Valley racers battle SCORE's best

January 29, 2002|By AARON CLAVERIE

Staff Writer

LAUGHLIN, Nev. — Shawn McCallum of Imperial flat-footed an unlimited class 1 buggy close to 100 mph approaching a 45-degree turn.

Hitting it full bore, the buggy's rear end spun wide, throwing up a huge rooster tail of dust and rocks.

Thousands of race fans on "Freeloader Hill" roared their approval as McCallum cracked back the steering wheel, straightened the silver buggy and raced down the back side of pit row.

"He was sideways!" a spectator yelled.

When the guy blurted his comment, the sharp whining sound of the buggy's 3500cc Toyota V-6 motor filled the valley between "Freeloader Hill" and pit row.


With plumes of dust billowing in his wake and a thousand necks craning to follow his path, the 21-year-old slammed on the brakes and slid into the infield of the eighth annual SCORE Desert Challenge race course.

Speeding past rows of spectator-crammed stands marking the finish line, McCallum ran in first place.
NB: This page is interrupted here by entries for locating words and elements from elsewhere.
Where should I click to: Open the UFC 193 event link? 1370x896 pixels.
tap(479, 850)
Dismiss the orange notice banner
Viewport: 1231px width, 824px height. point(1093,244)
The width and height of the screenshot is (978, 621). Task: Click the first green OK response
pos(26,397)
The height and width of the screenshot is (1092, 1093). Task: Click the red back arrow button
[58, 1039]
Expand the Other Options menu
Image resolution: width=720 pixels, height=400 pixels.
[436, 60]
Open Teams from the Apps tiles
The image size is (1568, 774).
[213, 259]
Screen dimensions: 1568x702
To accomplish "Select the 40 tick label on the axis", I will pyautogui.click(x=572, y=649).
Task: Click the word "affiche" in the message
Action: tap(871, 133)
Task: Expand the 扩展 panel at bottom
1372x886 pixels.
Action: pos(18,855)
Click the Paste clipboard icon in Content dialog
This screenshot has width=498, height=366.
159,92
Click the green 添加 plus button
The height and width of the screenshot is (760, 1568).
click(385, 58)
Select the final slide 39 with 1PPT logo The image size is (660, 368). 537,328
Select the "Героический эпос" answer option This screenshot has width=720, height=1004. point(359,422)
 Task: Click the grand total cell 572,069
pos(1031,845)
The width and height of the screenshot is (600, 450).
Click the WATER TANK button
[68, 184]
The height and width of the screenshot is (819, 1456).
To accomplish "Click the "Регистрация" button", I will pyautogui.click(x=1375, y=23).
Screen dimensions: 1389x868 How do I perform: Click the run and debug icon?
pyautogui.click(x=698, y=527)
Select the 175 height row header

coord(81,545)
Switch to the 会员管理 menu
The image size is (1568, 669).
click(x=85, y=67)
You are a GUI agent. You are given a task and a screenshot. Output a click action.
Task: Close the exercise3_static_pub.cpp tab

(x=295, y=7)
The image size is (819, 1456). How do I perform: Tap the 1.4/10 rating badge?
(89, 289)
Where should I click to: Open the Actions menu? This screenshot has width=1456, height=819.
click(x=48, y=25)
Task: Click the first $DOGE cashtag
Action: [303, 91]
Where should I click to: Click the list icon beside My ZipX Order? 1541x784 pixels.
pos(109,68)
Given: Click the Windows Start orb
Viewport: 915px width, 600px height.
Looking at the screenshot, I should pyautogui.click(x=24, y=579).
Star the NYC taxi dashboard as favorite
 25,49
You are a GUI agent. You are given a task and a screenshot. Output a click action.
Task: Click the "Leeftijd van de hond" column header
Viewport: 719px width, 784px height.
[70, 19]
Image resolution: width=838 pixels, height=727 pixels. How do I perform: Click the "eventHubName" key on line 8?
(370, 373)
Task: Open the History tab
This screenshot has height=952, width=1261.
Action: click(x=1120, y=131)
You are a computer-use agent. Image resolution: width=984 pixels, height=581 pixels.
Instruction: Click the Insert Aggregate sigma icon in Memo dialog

On the next two passes of the finish line of a four-lap race, McCallum ran ahead or near the front of the pack.

Larry McCallum said his son's performance was impressive because he raced a $50,000 single-seat buggy against $150,000 two-seat monsters with elaborate paint jobs and horsepower to spare.

When Shawn McCallum took over the lead on the third lap, the buggy's power-steering belt spun off.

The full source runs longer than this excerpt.